1. Extend your terms – if you buy a business that has a heavy need to work with vendors you might be able to make your vendor extend your requirements after your acquisition. This can allow your business the ability to free critical cash flows. Don’t be fooled thinking that the increase in cash flow will pay for you acquisition. This can help with temporary lulls in businesses that naturally occur after changes in ownership. One of my students got the main vendor to extend the requirements of the net 30 to one year, no interestless payment. It works well for my students and vendors have established relationships that have the potential to survive for life.
2. Share credit letters – depending on what type of vendor you have (and your relationship with them) sometimes vendors will be willing to expand or share credit letters with clients to help them. For example, a construction company that requires materials such as countertop granite may be able to go to granite wholesalers and instead of profit they can share some of their credit letters to finance part of the construction. Clearly the vendor will be compensated by the future business and the spread of letter of credit.
3. Trading services for materials or services such as General Contractors can offer trading services for materials. A grocery store can share space for warehousing with food suppliers instead of products. Unlimited possibilities.
4. Investors of equity – vendors often become squeamish investments in clients because there can be changes in perceptions of relationships.
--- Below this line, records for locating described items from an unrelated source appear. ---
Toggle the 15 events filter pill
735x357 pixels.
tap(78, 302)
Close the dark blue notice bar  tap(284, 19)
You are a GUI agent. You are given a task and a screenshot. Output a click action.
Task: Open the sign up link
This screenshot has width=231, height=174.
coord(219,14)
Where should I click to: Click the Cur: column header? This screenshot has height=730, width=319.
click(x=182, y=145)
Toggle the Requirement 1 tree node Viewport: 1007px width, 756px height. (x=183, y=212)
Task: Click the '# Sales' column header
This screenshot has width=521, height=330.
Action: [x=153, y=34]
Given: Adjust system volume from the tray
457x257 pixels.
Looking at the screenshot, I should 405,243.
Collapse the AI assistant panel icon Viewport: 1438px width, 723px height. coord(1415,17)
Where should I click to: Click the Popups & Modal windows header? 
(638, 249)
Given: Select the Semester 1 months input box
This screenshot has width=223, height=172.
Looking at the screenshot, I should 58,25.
I think this can be a perfect marriage between two businesses if done correctly and with consideration. For example, a business that struggles has passed debt against smaller vendors. New parties can get a business and share a portion of shares in the company to complete debts that are due in the past. Vendors are not in the habit of investing in their clients; But there may be times and places where it is needed for the survival of all parties.
5. Leasback strategy – this is a strategy that you can use with equipment vendors. Existing businesses have $ 200,000 in equipment. You sell equipment to equipment vendors and in turn. As a result, you relieve cash to help buy your business.